# Work order
Please retype each record exactly as it stands below.

[Saved entries]
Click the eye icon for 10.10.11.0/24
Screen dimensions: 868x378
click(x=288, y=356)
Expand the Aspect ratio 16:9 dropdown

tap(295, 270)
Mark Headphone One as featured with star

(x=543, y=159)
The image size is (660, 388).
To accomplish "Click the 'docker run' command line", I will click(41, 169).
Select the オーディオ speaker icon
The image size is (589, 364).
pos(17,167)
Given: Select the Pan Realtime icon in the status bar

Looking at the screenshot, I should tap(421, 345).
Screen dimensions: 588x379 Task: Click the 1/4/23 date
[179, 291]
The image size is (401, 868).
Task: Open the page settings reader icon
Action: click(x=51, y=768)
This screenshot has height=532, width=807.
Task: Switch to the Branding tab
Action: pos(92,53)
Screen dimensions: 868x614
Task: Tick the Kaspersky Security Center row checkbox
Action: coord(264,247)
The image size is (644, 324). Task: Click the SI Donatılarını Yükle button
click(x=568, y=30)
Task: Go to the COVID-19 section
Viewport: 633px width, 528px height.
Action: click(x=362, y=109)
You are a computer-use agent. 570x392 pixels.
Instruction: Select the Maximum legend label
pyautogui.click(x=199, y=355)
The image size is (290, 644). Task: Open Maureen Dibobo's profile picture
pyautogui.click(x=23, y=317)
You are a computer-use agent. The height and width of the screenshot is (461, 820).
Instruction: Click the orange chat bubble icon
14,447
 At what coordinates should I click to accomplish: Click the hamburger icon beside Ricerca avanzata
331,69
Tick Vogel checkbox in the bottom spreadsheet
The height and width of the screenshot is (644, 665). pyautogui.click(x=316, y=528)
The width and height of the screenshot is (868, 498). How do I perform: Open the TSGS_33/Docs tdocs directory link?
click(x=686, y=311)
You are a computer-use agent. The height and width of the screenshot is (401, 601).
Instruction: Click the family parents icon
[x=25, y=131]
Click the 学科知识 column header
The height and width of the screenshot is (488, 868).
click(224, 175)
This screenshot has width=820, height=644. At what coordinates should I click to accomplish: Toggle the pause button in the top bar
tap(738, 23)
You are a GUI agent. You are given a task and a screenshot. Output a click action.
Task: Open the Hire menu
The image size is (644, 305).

# Answer to the problem
Click the eye icon for 10.10.11.0/24
Screen dimensions: 868x378
click(x=288, y=356)
Expand the Aspect ratio 16:9 dropdown

tap(295, 270)
Mark Headphone One as featured with star

(x=543, y=159)
The image size is (660, 388).
To accomplish "Click the 'docker run' command line", I will click(41, 169).
Select the オーディオ speaker icon
The image size is (589, 364).
pos(17,167)
Given: Select the Pan Realtime icon in the status bar

Looking at the screenshot, I should tap(421, 345).
Screen dimensions: 588x379 Task: Click the 1/4/23 date
[179, 291]
The image size is (401, 868).
Task: Open the page settings reader icon
Action: click(x=51, y=768)
This screenshot has height=532, width=807.
Task: Switch to the Branding tab
Action: pos(92,53)
Screen dimensions: 868x614
Task: Tick the Kaspersky Security Center row checkbox
Action: coord(264,247)
The image size is (644, 324). Task: Click the SI Donatılarını Yükle button
click(x=568, y=30)
Task: Go to the COVID-19 section
Viewport: 633px width, 528px height.
Action: click(x=362, y=109)
You are a computer-use agent. 570x392 pixels.
Instruction: Select the Maximum legend label
pyautogui.click(x=199, y=355)
The image size is (290, 644). Task: Open Maureen Dibobo's profile picture
pyautogui.click(x=23, y=317)
You are a computer-use agent. The height and width of the screenshot is (461, 820).
Instruction: Click the orange chat bubble icon
14,447
 At what coordinates should I click to accomplish: Click the hamburger icon beside Ricerca avanzata
331,69
Tick Vogel checkbox in the bottom spreadsheet
The height and width of the screenshot is (644, 665). pyautogui.click(x=316, y=528)
The width and height of the screenshot is (868, 498). How do I perform: Open the TSGS_33/Docs tdocs directory link?
click(x=686, y=311)
You are a computer-use agent. The height and width of the screenshot is (401, 601).
Instruction: Click the family parents icon
[x=25, y=131]
Click the 学科知识 column header
The height and width of the screenshot is (488, 868).
click(224, 175)
This screenshot has width=820, height=644. At what coordinates should I click to accomplish: Toggle the pause button in the top bar
tap(738, 23)
You are a GUI agent. You are given a task and a screenshot. Output a click action.
Task: Open the Hire menu
The image size is (644, 305).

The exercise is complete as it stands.